Taking stock of the effects of eight years of attempted U.S. disengagement from the Middle East, and the current lack of strategic clarity, Russell A. Berman and Charles Hill propose some guidelines for shaping coherent and effective policies. On the danger posed by the Islamic Republic, they write:
Iran is a de-facto caliphate without declaring itself to be such. It is both a recognized legitimate state in the established international state system and a dedicated religious-ideological enemy of the established world order; it continues to play successfully on one side or the other as best suits its interests on any given issue. The U.S. government does not appear to be aware of this double game, or simply accepts it. Iran is not a polity of moderates and hard-liners; it is a revolutionary theocracy that controls and makes use of governmental and diplomatic functions to appear to a deceived outside world as a legitimate regime.

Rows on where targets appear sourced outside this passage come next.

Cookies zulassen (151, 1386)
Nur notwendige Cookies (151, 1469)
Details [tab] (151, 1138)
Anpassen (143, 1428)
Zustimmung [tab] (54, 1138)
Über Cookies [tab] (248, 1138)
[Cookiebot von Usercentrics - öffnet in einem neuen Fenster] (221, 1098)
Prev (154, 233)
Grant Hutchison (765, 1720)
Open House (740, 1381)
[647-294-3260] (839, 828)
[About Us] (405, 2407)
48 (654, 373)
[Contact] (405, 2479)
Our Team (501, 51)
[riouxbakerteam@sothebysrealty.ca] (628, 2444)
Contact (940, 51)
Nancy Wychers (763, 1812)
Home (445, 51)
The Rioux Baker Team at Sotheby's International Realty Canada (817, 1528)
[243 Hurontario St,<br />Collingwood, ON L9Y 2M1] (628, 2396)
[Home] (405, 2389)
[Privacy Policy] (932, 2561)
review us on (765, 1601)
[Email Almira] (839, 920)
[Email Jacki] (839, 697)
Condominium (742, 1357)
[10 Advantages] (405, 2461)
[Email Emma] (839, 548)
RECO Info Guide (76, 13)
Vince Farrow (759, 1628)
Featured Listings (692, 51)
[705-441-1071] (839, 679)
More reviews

The [nuclear agreement] is the linchpin of U.S. policy. It emerged as a one-sided “deal” under which the United States has provided legitimacy and substantial support for the regime, while leaving the regime free to take steps that exacerbate the Arab world’s instability and to employ a variety of anti-U.S. acts and statements which are seen around the region as humiliations to the Americans. . . . [The deal] is seen from within the Iranian hierarchy as providing it with needed time to advance its centrifuge capability and to provide the United States with a face-saving timeframe during which to extricate itself from the region. Yet U.S. interests require ongoing presence in the region. . . .
[Meanwhile], Russia has used military power to replace the United States as the most employable, potent, and credible outside force in the region. Current U.S. trends toward cooperating with Russia and Assad’s military operations (nominally) against Islamic State, while declaring American opposition to Vladimir Putin’s international actions and ambitions—and simultaneously enabling Iran’s rise to hegemony—amount to a web of contradictions. If the United States attempts to recover some of the influence it has lost over the past several years, it is likely to find itself nearly checkmated from several directions. Russia can become a significant structural obstacle to the pursuit of U.S. interests and could develop substantial relations with traditional U.S. allies Egypt and Turkey, reducing or possibly displacing U.S. influence. U.S. strategy should limit Russian power by preventing the stabilization of the Assad regime as a Russian client state.